- Brief: Show all lines of the listing that contain the word "agent".

- Excerpted data:
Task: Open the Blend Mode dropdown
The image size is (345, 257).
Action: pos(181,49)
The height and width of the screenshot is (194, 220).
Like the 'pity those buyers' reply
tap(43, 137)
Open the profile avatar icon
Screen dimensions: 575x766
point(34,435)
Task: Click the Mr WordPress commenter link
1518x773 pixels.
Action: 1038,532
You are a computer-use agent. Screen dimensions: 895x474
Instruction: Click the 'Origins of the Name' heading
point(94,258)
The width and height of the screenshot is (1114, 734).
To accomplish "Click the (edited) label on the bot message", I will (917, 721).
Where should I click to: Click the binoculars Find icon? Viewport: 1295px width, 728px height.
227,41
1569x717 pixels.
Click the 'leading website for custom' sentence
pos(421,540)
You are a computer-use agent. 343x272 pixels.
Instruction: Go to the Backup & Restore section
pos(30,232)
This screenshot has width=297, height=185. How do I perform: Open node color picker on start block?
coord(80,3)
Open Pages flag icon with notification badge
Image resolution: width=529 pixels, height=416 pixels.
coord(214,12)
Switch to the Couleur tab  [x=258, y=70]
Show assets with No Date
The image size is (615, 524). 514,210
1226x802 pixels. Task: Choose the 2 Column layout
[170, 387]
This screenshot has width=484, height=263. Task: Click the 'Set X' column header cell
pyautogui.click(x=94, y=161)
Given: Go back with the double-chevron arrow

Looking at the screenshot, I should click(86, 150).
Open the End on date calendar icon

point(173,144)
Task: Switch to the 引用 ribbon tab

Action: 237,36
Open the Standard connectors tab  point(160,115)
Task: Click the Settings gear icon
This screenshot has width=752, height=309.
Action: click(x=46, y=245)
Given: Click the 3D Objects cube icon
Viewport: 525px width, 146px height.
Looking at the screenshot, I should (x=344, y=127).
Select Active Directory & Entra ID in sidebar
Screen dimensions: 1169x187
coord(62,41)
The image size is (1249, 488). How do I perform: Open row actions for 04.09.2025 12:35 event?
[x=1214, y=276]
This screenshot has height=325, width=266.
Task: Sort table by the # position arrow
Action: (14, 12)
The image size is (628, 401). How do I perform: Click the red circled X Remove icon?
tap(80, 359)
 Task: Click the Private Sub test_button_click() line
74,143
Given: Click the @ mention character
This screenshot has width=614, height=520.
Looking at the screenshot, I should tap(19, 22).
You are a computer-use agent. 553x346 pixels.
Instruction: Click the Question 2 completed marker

- Task result:
You are a computer-use agent. Screen dimensions: 895x474
You are a computer-use agent. 343x272 pixels.
You are a computer-use agent. 553x346 pixels.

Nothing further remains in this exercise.